A supramolecular assembling of zinc porphyrin with a π-conjugated oligo(phenylenevinylene) (oPPV) molecular wire for dye sensitized solar cell

Abstract

A novel π-conjugated oligo(phenylenevinylene) (oPPV) (or LC) was prepared, as a new organic dye for dye-sensitized solar cells (DSSC), which contains a cyanoacrylic acid group on one end and a pyridyl group on the other. Solar cells sensitized by LC were fabricated, and were found to exhibit a power conversion efficiency (PCE) value of 2.45%. Furthermore, we describe the formation of a supramolecular dyad (ZnTPP–LC) via a metal–ligand bond between LC, since its pyridyl group allows it to interact with several metal centers, and zinc-tetraphenyl-porphyrin (ZnTPP) onto the photoelectrode's TiO₂ surface of the solar cell. More specifically, LC was bound at first onto TiO₂ with its cyanoacrylic acid anchoring group, and then a metal–ligand supramolecular bond was formed, with the addition of a porphyrinic solution, between the nitrogen atom of LC's pyridyl group and the zinc.
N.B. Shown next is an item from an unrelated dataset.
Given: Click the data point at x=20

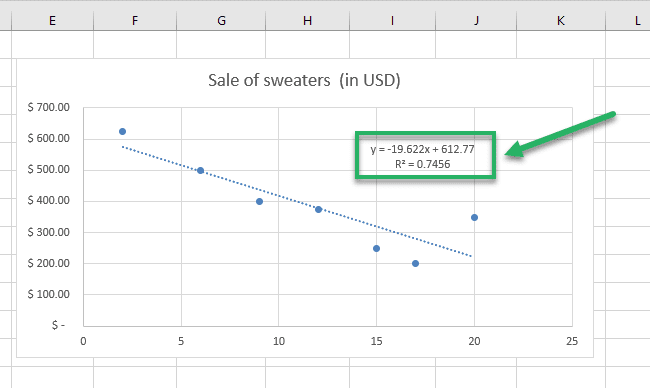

ZnTPP–LC solar cell was then fabricated resulting in a record PCE value of 5.27% concerning the supramolecular DSSCs. As shown by photovoltaic measurements (J–V curves) and incident photon to current conversion efficiency (IPCE) spectra of the two solar cells, the higher PCE value of the supramolecular one can be attributed to its enhanced photovoltaic parameters, and particularly its enhanced short circuit current (J_sc). This J_sc improvement is due to ZnTPP–LC's higher light-harvesting efficiency and the larger electron injection of both ZnTPP and LC into TiO₂'s conduction band (CB) of the corresponding solar cell. These results are in accordance with electrochemical impedance spectra (EIS) of the DSSCs, which revealed longer electron lifetime, higher charge recombination resistance and shorter electron transport time for the solar cell based on ZnTPP–LC as compared to the one sensitized by LC.